» Written request 1
Retype the stretch of the listing from the line containing "Click the WordPress" through the line containing "Viewport: 1430px width, 691px", keeping both of those lines and every character unchanged.

» Source extract
* * * * * * * * *

Path: utzoo!utgpu!watmath!att!tut.cis.ohio-state.edu!cs.utexas.edu!uunet!mcvax!hp4nl!targon!andre
From: andre@targon.UUCP (andre)
Newsgroups: comp.unix.questions
Subject: Re: Bourne Shell FOR loop confusion
Keywords: why does it do this
Message-ID: <593@targon.UUCP>
Date: 14 Aug 89 10:27:06 GMT
References: <689@msa3b.UUCP>
Reply-To: andre@targon.UUCP (andre)
Organization: Nixdorf Computer BV., DO, P.O. Box 29,Vianen, The Netherlands
Lines: 36

In article <689@msa3b.UUCP> kevin@msa3b.UUCP (Kevin P. Kleinfelter) writes:
>When I enter the following:
>    y=y
>    for i in abc
>    do
>       y=$i
>    done < /dev/null
>    echo $y
>The output is "y", which is exactly what I want to know! ("why").

* * * * * * * * *

» Excerpted records
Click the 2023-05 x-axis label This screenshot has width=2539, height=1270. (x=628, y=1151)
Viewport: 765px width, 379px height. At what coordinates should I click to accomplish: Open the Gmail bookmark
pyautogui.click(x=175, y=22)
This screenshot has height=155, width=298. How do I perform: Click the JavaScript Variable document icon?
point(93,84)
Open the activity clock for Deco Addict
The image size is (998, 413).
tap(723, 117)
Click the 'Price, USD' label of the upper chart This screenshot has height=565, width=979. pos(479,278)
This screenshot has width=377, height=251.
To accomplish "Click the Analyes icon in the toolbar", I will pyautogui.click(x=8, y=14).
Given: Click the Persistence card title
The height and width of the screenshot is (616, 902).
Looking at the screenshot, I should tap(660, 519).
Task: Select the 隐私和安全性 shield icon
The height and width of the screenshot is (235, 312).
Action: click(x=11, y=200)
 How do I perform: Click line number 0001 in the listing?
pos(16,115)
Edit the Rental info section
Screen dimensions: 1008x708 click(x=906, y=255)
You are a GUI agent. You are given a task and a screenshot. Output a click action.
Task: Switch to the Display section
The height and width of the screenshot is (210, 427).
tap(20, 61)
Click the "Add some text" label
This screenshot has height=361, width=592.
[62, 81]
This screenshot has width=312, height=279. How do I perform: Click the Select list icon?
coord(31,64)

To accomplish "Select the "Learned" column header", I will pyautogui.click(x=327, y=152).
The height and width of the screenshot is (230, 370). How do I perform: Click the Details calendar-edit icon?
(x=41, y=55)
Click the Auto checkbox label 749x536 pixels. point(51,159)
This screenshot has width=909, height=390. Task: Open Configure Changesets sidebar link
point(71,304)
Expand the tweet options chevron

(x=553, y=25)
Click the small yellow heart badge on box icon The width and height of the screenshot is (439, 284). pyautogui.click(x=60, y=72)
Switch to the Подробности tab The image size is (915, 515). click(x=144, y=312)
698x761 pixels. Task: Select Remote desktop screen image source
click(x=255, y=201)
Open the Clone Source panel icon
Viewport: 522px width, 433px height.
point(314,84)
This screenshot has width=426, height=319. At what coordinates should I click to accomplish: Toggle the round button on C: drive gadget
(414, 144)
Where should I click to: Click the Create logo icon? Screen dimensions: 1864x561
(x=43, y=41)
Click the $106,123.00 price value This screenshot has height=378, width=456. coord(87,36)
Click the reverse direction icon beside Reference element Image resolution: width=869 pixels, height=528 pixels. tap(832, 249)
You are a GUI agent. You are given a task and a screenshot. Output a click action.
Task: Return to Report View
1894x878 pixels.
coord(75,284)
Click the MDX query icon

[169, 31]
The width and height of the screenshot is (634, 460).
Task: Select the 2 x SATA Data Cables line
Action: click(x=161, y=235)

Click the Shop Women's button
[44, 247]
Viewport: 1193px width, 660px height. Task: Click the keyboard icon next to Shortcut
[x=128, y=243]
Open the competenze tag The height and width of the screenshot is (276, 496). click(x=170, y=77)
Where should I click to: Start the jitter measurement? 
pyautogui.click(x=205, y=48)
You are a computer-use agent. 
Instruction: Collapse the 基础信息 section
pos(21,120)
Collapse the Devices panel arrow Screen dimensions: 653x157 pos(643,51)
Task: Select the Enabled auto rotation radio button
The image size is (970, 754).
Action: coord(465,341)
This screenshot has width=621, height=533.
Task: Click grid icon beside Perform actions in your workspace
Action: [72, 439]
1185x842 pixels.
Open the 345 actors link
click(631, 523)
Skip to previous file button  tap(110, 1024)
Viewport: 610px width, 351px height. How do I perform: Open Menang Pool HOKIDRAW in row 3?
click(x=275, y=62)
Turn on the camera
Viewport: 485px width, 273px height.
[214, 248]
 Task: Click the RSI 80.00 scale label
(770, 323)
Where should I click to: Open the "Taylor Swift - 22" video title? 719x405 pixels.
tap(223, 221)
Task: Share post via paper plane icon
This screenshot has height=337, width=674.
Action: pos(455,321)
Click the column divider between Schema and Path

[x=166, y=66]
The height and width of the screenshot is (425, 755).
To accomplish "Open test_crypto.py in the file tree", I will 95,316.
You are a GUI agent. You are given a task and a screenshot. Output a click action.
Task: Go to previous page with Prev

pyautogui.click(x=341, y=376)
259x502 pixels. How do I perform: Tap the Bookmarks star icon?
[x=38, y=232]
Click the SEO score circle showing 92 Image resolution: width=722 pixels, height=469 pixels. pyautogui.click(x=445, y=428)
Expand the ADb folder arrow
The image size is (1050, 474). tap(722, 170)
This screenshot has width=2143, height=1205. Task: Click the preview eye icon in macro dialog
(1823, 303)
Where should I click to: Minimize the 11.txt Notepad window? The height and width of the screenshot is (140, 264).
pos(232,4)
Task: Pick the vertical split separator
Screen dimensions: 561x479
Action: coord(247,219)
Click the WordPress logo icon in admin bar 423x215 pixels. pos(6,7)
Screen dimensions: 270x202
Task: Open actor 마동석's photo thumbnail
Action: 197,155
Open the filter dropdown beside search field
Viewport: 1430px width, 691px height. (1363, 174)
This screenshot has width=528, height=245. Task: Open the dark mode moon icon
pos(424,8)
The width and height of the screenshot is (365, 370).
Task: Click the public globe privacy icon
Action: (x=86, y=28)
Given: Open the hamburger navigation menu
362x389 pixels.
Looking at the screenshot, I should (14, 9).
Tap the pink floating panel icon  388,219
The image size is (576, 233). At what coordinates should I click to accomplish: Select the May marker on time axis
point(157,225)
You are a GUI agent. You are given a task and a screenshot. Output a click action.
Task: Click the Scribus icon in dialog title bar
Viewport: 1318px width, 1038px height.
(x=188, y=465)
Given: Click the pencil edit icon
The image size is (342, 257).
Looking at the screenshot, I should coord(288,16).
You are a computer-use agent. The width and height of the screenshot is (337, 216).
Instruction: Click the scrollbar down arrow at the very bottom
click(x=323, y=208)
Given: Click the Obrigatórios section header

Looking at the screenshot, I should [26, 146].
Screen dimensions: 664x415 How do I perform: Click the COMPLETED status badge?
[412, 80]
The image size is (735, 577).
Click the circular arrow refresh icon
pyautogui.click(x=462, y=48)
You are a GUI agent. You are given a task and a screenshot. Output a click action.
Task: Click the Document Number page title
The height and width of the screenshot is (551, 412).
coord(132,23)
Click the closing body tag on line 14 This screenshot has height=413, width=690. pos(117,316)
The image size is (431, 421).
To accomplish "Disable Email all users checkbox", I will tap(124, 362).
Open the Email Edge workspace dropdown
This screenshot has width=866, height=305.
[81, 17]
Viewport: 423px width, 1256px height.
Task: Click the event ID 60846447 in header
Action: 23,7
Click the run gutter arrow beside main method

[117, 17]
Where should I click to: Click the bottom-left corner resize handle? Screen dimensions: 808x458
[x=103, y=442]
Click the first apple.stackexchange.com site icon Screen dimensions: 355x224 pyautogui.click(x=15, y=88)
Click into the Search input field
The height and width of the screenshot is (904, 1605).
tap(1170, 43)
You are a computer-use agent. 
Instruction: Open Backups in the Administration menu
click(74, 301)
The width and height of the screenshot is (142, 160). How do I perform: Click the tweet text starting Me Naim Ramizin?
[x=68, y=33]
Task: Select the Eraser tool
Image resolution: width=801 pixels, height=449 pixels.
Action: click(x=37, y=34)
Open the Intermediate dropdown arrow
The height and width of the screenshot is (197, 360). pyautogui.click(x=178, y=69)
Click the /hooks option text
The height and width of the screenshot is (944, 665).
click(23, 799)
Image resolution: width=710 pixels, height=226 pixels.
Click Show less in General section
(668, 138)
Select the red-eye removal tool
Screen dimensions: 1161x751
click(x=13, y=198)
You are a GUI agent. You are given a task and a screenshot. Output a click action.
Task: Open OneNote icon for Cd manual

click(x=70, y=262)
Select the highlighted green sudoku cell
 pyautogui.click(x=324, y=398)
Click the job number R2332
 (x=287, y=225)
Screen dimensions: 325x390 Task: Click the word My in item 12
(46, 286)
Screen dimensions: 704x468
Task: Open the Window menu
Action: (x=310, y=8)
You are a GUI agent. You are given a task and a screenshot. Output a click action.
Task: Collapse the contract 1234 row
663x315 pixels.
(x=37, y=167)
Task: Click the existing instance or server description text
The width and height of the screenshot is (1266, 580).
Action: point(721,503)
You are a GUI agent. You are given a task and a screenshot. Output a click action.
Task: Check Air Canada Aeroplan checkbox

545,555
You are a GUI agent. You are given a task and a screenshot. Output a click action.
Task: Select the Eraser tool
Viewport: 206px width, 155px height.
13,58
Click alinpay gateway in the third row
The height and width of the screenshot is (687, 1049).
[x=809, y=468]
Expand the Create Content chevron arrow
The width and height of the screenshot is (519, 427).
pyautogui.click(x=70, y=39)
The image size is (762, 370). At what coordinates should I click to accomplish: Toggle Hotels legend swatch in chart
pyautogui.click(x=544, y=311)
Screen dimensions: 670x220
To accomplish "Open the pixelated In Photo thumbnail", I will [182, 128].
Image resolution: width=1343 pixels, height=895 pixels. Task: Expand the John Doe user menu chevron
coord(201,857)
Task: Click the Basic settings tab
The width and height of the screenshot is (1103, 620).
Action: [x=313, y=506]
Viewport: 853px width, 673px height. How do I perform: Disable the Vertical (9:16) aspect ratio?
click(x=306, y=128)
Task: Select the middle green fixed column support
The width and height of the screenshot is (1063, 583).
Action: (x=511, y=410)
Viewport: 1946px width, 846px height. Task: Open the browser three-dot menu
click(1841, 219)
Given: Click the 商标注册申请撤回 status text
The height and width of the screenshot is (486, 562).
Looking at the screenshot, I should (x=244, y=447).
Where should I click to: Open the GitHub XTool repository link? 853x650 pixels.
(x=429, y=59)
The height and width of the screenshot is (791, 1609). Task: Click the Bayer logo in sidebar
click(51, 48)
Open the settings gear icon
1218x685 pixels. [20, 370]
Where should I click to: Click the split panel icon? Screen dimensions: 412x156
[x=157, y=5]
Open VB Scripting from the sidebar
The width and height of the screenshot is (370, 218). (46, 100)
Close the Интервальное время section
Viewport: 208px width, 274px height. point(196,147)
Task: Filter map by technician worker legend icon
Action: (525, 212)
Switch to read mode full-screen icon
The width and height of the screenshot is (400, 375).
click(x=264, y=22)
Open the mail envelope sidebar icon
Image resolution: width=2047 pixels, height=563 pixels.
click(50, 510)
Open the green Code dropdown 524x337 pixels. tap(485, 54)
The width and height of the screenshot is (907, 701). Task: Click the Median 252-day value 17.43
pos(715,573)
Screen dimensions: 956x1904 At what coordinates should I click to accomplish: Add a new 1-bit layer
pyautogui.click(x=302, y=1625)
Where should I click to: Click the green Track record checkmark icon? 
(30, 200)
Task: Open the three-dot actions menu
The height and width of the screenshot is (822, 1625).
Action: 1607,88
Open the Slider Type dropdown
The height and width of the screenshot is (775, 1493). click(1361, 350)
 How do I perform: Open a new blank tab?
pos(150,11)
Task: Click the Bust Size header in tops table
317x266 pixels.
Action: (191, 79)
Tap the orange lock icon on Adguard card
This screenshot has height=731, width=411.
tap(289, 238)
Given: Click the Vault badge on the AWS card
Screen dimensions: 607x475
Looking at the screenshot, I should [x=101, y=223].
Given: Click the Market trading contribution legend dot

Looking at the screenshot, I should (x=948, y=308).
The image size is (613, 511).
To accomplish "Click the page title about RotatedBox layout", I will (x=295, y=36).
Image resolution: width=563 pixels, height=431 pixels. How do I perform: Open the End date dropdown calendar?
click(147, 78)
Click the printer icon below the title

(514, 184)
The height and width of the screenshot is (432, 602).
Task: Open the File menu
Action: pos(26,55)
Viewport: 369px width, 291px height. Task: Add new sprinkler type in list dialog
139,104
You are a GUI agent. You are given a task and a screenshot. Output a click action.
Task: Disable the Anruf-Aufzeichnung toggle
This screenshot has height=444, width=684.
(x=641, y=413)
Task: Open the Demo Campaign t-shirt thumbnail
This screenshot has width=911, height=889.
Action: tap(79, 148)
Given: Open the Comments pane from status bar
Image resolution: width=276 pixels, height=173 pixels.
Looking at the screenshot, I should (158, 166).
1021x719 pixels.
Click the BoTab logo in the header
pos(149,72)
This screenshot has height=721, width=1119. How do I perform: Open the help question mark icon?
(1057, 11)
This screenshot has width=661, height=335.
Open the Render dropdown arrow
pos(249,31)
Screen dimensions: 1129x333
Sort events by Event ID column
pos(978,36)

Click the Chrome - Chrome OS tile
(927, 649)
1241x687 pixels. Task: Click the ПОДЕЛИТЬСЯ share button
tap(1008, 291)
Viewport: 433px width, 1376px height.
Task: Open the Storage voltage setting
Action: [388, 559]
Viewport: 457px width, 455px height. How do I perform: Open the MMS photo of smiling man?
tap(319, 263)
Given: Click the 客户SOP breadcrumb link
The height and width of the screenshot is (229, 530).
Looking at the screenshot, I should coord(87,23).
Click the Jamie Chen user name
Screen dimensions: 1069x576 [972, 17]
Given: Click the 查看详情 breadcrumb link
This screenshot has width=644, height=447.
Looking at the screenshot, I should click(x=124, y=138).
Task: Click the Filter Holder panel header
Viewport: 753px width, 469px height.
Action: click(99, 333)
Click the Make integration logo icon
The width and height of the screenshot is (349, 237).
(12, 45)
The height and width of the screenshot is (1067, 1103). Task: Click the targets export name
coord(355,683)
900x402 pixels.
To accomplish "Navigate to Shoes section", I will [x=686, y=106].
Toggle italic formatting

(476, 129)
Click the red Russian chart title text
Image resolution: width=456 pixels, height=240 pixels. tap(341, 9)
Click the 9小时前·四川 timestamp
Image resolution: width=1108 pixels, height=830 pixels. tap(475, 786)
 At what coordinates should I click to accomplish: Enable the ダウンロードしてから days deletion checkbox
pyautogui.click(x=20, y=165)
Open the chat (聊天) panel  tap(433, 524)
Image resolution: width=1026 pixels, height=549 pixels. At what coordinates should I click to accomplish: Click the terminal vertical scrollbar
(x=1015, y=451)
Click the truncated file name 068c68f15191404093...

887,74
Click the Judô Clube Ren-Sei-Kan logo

* * * * * * * * *

» Written request 2
Echo the stretch of the Bourne shell post from "Newsgroups: comp.unix.questions" through "Reply-To: andre@targon.UUCP (andre)" word for word.

» Answer 1
Click the WordPress logo icon in admin bar 423x215 pixels. pos(6,7)
Screen dimensions: 270x202
Task: Open actor 마동석's photo thumbnail
Action: 197,155
Open the filter dropdown beside search field
Viewport: 1430px width, 691px height. (1363, 174)

» Answer 2
Newsgroups: comp.unix.questions
Subject: Re: Bourne Shell FOR loop confusion
Keywords: why does it do this
Message-ID: <593@targon.UUCP>
Date: 14 Aug 89 10:27:06 GMT
References: <689@msa3b.UUCP>
Reply-To: andre@targon.UUCP (andre)